Na semana passada, o presidente do Senado, Davi Alcolumbre (DEM-AP), que tem trabalhado para aparar as arestas que envolvem a PEC, afirmou que esta será a única emenda à Constituição a ser apreciada de forma virtual. Ele também afirmou que não haveria como garantir o sigilo de uma votação secreta, como ocorreria em caso de votação no Senado.
— Será filha única de mãe solteira esta PEC — afirmou Alcolumbre.
Entre os apoiadores da proposta, há abertura para modificar pontos controversos. Um dos vice-líderes do governo no Senado, Izalci Lucas (PSDB-DF), citou o artigo que trata do Banco Central como um dos que poderão ser reconsiderados. Na avaliação dele, esse ponto não impedirá que a PEC seja aprovado.

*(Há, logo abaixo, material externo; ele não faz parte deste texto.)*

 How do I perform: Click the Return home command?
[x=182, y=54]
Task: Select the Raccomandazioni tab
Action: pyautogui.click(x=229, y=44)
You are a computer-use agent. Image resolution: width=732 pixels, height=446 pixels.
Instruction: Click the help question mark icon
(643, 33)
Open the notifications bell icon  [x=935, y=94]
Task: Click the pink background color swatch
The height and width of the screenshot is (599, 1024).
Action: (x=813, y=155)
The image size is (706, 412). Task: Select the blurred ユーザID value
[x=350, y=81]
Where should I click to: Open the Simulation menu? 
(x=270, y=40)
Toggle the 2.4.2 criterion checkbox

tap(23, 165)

— Nós que já fomos executores sabemos da preocupação hoje dos ordenadores de despesa de assinar qualquer documento. Então esse é mais um instrumento de garantia e de tranquilidade aos que estão neste momento difícil e que precisam tomar uma série de decisões e atitudes que podem trazer consequências jurídicas graves posteriormente — disse, à Agência Senado.
Rodrigo Cunha (PSDB-AL) concorda que é preciso estar atento à questão do Banco Central, mas considera a PEC importante durante a atual emergência e elogia o artigo que cria um Comitê de Gestão de Crise para executar o "orçamento de guerra".

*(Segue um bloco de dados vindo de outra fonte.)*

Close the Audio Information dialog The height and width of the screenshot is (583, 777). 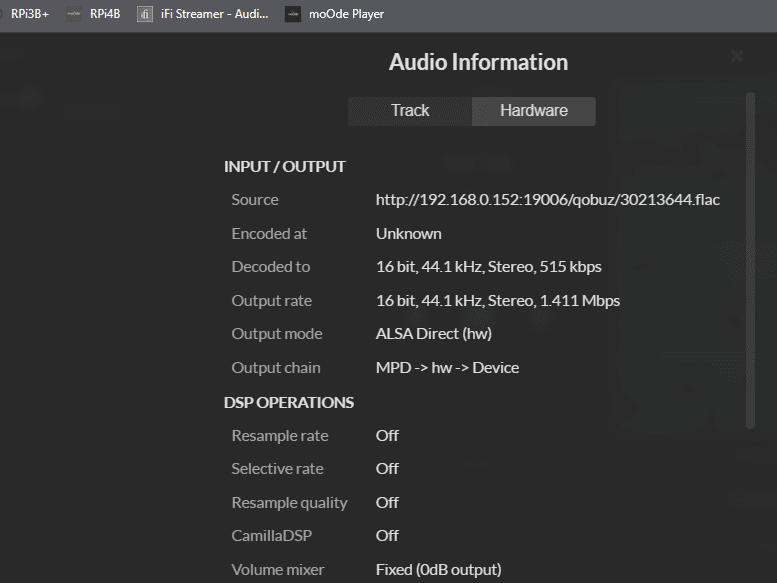pos(737,57)
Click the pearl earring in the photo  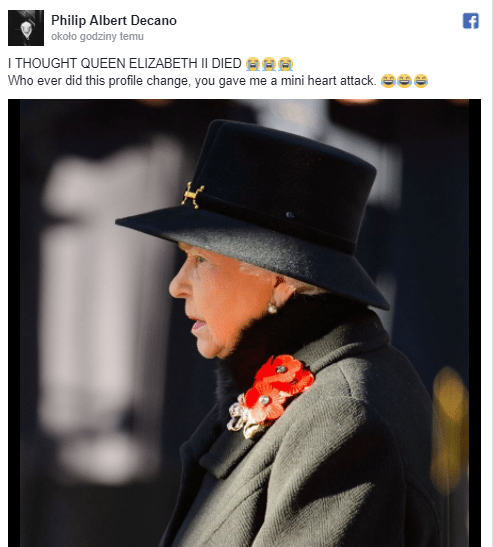(x=272, y=308)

— Falta de fato uma centralização das ações, e esse órgão deve preencher essa lacuna.
ENTENDA A PEC
O que propõe
Separa os gastos do governo com a pandemia do restante da execução do Orçamento da União.
Objetivo
A medida daria mais agilidade à execução de despesas com pessoal, obras, serviços e compras do Executivo durante o estado de calamidade.
Salvaguarda jurídica
O regime extraordinário financeiro e de contratações neutralizaria possíveis problemas jurídicos para os servidores encarregados da execução orçamentária.
Vigência
Até 31 de dezembro de 2020. Os atos praticados a partir de 20 de março seriam validados.
Quem executaria
Um comitê de gestão de crise, composto pelo presidente da República e ministros de Estado. Representantes de secretários de Saúde, de Fazenda e de Assistência Social de Estados também teriam assento.
Quem fiscalizaria
O Congresso Nacional, por meio do Tribunal de Contas da União (TCU), apreciaria os atos de maneira simplificada. Deputados e senadores poderiam suspender decisões do comitê ou do Banco Central e devolver Medidas Provisórias.
Regime fiscal
O Executivo não precisaria de autorização do Congresso para emitir títulos em violação à "regra de ouro", que veda o endividamento para custear salários e outras despesas correntes. Os recursos poderiam também pagar juros e encargos.
Suspensão de restrições
Projetos do Legislativo e atos do Poder Executivo seriam dispensados do cumprimento de restrições legais e constitucionais, seja para aumento de despesa, concessão ou ampliação de incentivo ou benefício tributário.
Banco Central
O BC poderia comprar e vender títulos do Tesouro Nacional nos mercados secundários local e internacional, bem como títulos privados, como debêntures, carteiras de crédito e CDBs, para aumentar a liquidez das empresas.
Jurisdição de conflitos
Todas as ações judiciais contra decisões do Comitê de Gestão da Crise seriam de competência do Superior Tribunal de Justiça (STJ).
Tramitação
Aprovada na Câmara em 3 de abril, aguarda apreciação do Senado.
Aprovação
O texto precisa passar por dois turnos de votação e ser aprovado por no mínimo três quintos dos senadores (ou seja, 49) em cada escrutínio.